For a long time, I was lazy about how I lived my life and gathered experiences. I let other people do it for me. I surrounded myself with people who had far more interesting hobbies and desires than me because I didn’t feel like I had the wherewithal to get out and do the thing. I was too timid or unmotivated or both.
I wouldn’t be the one to make sure we left the house at 4 AM to score the giant bag of shady baked goods thrown out by the bakery down the street; or plan a trip to Costa Rica; or make arrangements for that big bonfire party. I would tag along and ferret those stories away to tell later.

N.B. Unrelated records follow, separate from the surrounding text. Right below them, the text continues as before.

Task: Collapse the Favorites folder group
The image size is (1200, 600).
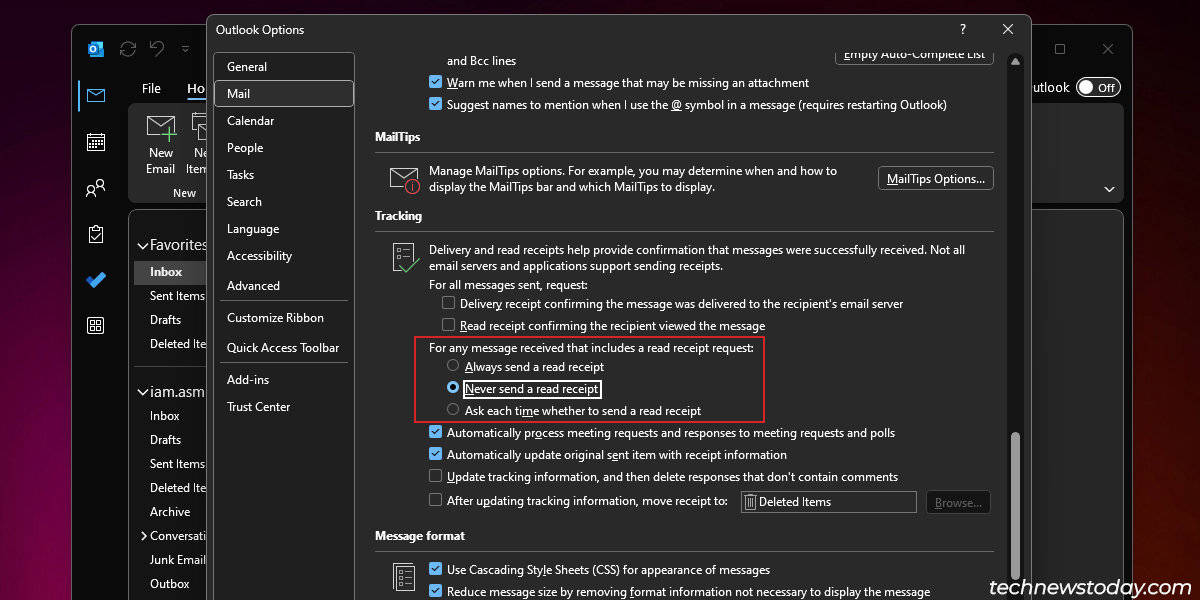Action: pyautogui.click(x=141, y=245)
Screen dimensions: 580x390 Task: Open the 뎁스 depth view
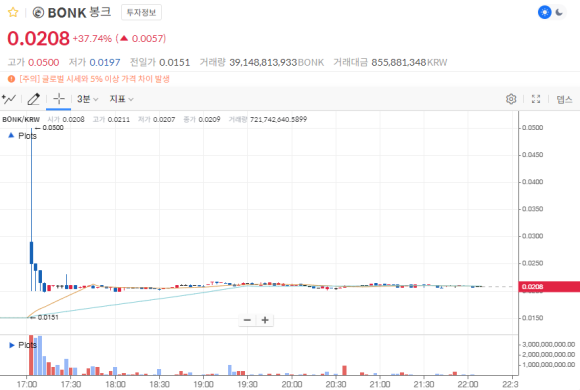[x=564, y=99]
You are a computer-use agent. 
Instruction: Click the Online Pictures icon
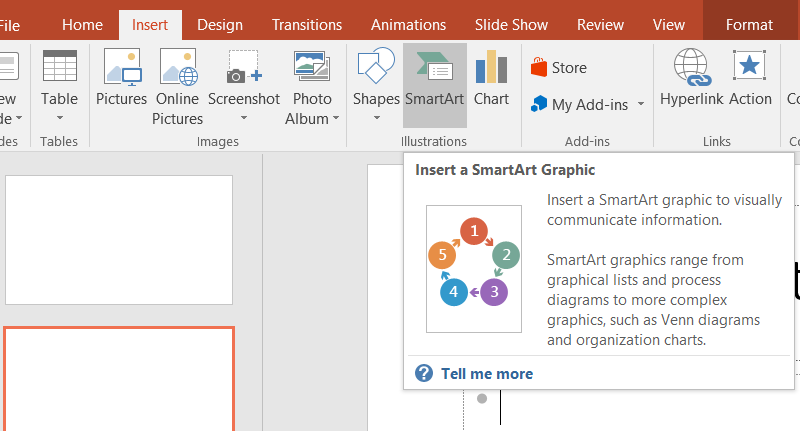click(x=177, y=68)
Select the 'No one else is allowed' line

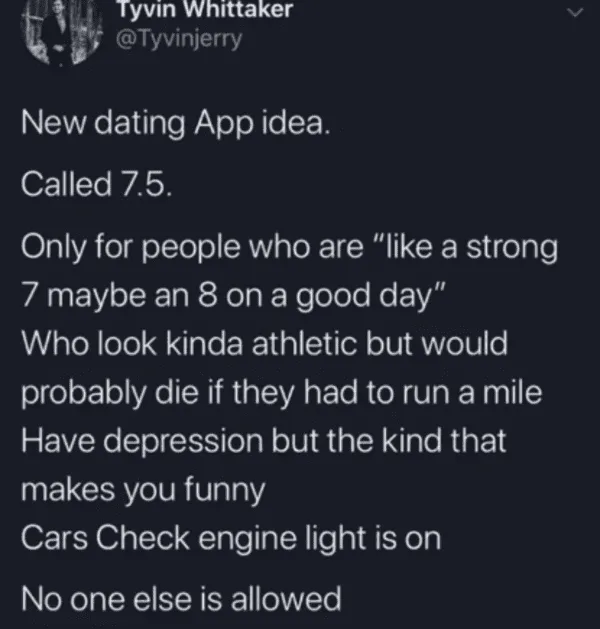click(x=181, y=599)
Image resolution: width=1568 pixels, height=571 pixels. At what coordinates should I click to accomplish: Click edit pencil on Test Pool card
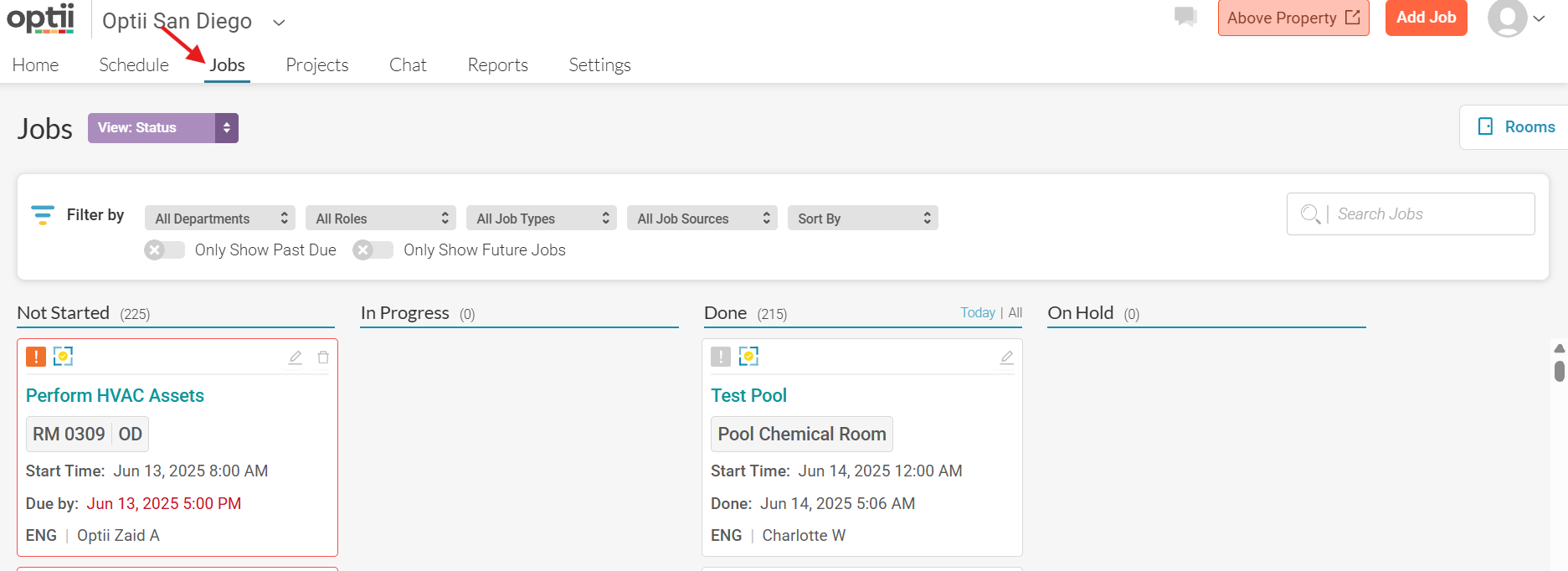coord(1007,358)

I would remember them and feel like my life was filled with spectacular adventures but I always felt like a fraud. I was a big faker because these experiences weren’t my idea, they were the ideas of people in my life far more interesting than me.

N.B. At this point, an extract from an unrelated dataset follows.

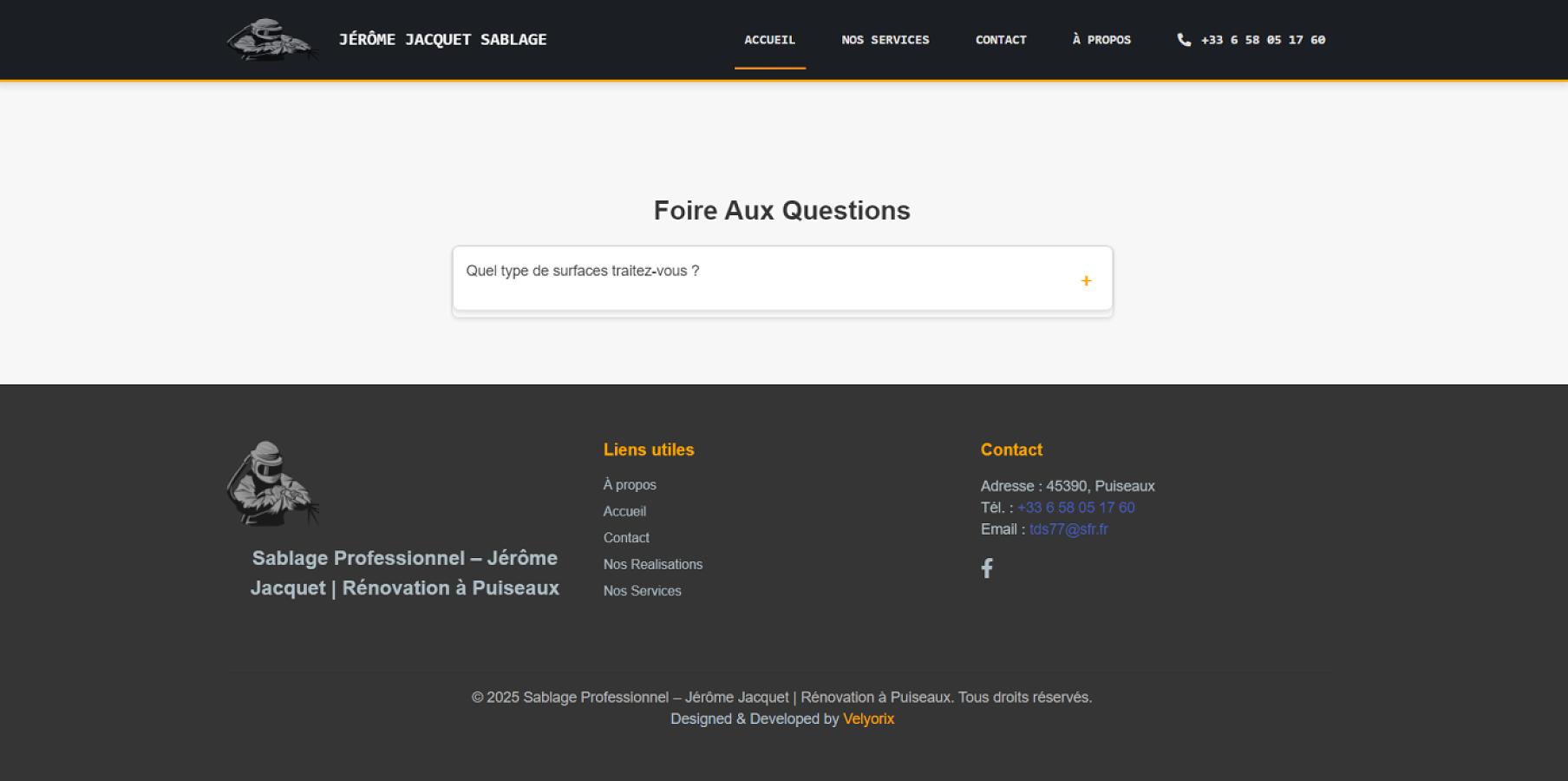Navigate to À Propos in the header menu
1568x781 pixels.
1101,40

I had fun telling these stories to new friends or acquaintances. It made me feel closer to the source of adventure and newness. But it became almost an exercise in name-dropping. Or story-dropping. I was that guy. I don’t want to be that guy.

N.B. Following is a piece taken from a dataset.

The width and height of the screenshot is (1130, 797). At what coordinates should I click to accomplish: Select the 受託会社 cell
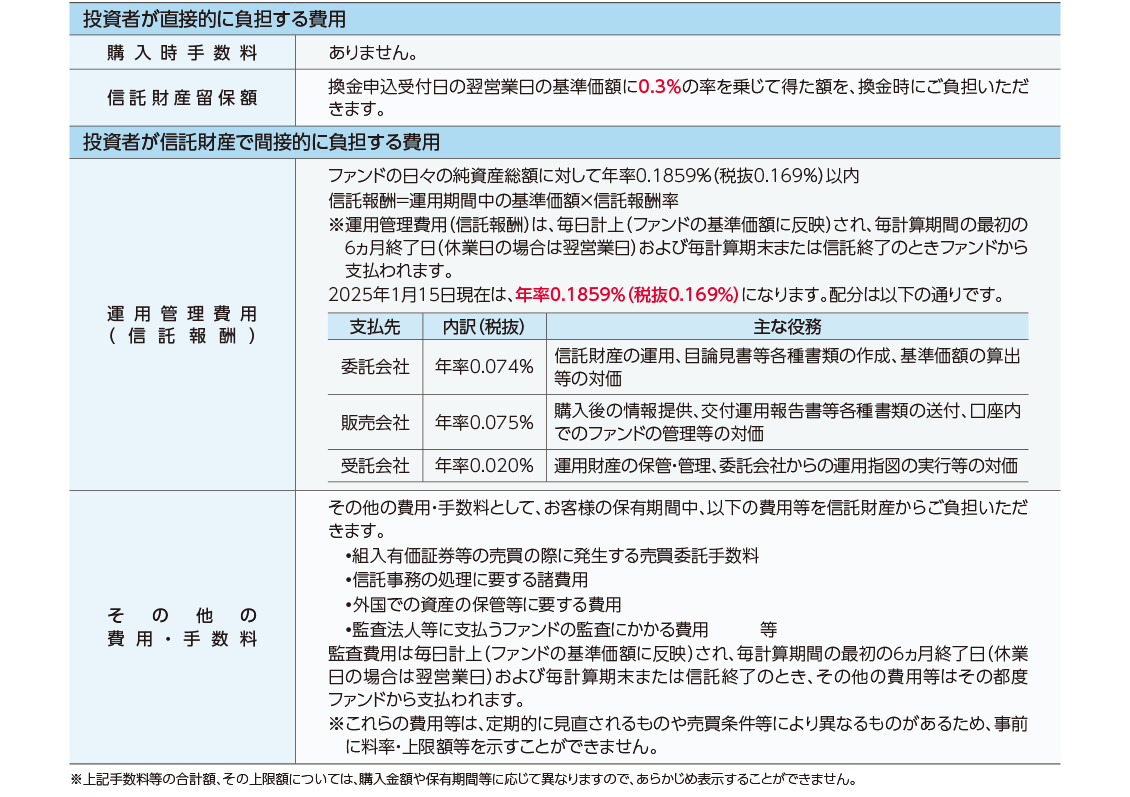375,465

It struck me that no one can make my life interesting but me. I started trying new things. My first spring break home in college I taught myself how to knit when no one would call me back. I learned how to do stick-and-poke tattoos with a friend when I needed tangible evidence of time shared. I started programming video games and taking trapeze classes.
Suddenly, my dad died. I started questioning everything about my life. In contrast with an experience like that (along with staring the concept of impermanence in the face), almost every way I was spending my time seemed insufficient. I had never spoken much about wanting to travel until this time.
Travel was a huge part of my dad’s life, and it made me interesting by proxy. It kept my world large and provided me with a constant stream of information about the different places he was planning trips to. I honestly can’t remember a lot from that period of time, but I emerged from the experience with two lasting impressions: 1. If I want my world to stay large, I have to be the one to do it, and 2. Freakin’ A maybe it’s time to learn Spanish already.
Since that time I’ve successfully planned and executed a month long jaunt in Thailand, and I’m now anticipating a trip to Iceland. It’s been a few years since this paradigm shift, and I just don’t think that’s enough, so I’ll continue trying to keep my world large. I could kinda maybe possibly try a little harder with learning a second language too (maybe). I’ll keep at it with both goals, because no adventure was ever completed by taking one step. But that’s how they all started.